Crean Subdepartamento de Enfermedades No Transmisibles

16/01/2011

Laboratorio Biomédico (17.01.11)
Obesidad, diabetes y cáncer cervicouterino son los primeros males incorporados a la vigilancia del Instituto de Salud Pública, para los que se buscará estandarizar metodologías de diagnóstico que permitan avanzar en su prevención.

Históricamente, el Instituto de Salud Pública había realizado vigilancia y referencia sobre enfermedades transmisibles como el VIH Sida, la hepatitis B y C, la Influenza AH1N1 o el síndrome pulmonar provocado por el Hantavirus, entre otras. Hoy en día, debido a que afecciones como la obesidad, la diabetes o el cáncer se han convertido en las primeras causas de muerte entre los chilenos, se ha hecho necesario enfrentarlas desde el punto de vista epidemiológico.

En ese contexto, la Dra. María Teresa Valenzuela ordenó la creación del Subdepartamento de Enfermedades No Transmisibles a cargo del médico especialista en laboratorios clínicos de la Universidad de Chile, Claudio Suárez.

“Las principales líneas de acción serán la definición de estándares para el diagnóstico oportuno de diabetes, obesidad y enfermedades oncológicas. Así se puede trabajar de mejor manera medidas preventivas primarias, antes de la aparición de estas enfermedades, y secundarias, para cuando ya se han manifestado”, explica.
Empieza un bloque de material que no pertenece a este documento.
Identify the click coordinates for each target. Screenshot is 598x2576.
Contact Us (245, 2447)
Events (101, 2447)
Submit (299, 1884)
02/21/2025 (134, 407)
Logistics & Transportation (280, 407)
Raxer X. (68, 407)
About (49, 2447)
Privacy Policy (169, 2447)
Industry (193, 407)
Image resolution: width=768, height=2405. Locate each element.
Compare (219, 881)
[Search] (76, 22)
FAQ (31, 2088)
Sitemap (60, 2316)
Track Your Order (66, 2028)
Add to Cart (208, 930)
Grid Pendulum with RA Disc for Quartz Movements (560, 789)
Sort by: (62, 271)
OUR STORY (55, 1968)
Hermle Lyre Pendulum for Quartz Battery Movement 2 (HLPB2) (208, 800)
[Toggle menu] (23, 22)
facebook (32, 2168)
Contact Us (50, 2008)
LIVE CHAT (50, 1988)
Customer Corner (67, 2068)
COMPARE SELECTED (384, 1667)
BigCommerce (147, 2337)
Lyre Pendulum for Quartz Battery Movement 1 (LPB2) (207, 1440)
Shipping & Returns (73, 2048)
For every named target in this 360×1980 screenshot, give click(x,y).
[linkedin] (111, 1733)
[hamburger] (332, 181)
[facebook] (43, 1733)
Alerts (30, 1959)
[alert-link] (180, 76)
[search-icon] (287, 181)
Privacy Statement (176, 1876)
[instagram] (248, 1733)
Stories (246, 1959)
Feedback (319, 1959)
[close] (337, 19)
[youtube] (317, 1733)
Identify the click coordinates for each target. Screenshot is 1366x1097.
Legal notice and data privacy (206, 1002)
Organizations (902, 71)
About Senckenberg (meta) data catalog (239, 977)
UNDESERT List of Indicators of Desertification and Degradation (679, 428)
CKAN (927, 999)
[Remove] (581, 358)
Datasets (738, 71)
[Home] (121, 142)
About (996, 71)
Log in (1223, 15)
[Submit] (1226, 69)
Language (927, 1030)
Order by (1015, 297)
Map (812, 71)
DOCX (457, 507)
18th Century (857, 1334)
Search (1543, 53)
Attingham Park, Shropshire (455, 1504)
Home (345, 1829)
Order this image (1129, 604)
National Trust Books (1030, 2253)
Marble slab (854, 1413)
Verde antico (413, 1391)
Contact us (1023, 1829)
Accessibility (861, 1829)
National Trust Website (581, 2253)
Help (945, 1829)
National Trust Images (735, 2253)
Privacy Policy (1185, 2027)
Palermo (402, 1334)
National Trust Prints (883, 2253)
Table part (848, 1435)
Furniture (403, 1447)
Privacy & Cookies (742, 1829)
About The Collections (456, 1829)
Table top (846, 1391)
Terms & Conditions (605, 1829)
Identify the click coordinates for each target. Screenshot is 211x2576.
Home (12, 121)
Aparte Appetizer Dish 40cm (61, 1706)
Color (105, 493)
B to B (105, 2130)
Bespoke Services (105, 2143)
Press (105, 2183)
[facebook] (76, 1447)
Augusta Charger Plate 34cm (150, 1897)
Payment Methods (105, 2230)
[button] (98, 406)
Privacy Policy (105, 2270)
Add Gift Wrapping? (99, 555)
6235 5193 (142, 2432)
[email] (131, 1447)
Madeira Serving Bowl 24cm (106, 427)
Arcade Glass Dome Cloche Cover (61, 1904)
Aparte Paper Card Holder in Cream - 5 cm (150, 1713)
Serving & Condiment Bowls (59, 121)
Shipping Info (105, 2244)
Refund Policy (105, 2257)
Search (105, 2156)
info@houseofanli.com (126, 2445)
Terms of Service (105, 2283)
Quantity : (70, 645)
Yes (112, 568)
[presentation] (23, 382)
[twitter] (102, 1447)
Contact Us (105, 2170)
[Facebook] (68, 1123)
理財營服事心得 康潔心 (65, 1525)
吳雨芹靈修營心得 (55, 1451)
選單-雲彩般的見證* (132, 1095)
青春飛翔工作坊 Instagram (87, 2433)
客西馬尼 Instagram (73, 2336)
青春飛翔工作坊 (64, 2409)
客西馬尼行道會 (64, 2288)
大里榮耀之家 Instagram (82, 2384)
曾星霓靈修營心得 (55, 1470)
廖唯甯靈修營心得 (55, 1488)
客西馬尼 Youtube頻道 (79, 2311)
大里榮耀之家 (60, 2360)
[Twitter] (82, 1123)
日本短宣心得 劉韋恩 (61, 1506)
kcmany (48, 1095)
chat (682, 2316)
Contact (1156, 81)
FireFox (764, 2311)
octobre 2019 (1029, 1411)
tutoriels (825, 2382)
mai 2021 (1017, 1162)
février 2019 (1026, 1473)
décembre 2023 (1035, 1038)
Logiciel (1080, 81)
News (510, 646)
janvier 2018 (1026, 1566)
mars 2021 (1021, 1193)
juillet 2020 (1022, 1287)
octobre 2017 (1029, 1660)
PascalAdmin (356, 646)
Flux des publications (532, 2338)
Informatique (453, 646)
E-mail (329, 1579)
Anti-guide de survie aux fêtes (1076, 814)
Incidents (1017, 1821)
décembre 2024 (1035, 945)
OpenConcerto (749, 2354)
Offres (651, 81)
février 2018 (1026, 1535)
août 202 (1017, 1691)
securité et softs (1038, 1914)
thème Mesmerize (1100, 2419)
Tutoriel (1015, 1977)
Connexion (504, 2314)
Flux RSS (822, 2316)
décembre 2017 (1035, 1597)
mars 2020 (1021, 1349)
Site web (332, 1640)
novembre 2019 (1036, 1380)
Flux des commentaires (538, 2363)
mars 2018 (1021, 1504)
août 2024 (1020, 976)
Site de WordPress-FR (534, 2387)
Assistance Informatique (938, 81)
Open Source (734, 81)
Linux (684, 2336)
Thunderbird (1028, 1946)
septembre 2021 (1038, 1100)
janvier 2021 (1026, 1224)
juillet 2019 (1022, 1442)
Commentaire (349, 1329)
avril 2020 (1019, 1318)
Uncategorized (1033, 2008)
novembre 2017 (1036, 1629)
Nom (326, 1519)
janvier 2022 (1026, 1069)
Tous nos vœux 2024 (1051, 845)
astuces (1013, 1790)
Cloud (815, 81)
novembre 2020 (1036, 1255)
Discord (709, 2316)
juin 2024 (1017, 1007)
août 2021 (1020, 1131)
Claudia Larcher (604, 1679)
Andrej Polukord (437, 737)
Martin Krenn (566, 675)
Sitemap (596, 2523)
Añade que el Subdepartamento incluye las secciones de Hematología, Química Clínica, Inmunodiagnóstico, Histocompatibilidad y la nueva sección Laboratorio de Citodiagnóstico. Las unidades seguirán realizando el trabajo que han hecho hasta la fecha, pero ahora se generarán espacios de trabajo colaborativo que permitan identificar nichos clínicos y de investigación relacionados a la enfermedades no transmisibles, a través del intercambio de información y conocimientos. “Buscamos aprovechar las competencias de cada sección y potenciarlas en conjunto”, explica Suárez.

Laboratorio de Referencia Nacional de Citodiagnóstico

Suárez explica que la nueva sección tendrá como objetivo principal abocarse a las actividades de referencia para los laboratorios de Citodiagnóstico de la red de salud, donde se realiza el examen Papanicolau (PAP), de modo de velar por el cumplimiento de los estándares vigentes para la obtención de un diagnóstico oportuno del cáncer cervicouterino.

La idea es supervisar, capacitar, impartir talleres, elaborar documentos normativos y realizar transferencia tecnológica a los laboratorios, de manera de contribuir a la salud de la población garantizando sus procedimientos.

En una primera etapa se trabajará en tres ámbitos de evaluación: cómo se realizan los procesos de diagnóstico en los laboratorios clínicos, sus competencias citoanalíticas y la calidad de sus productos.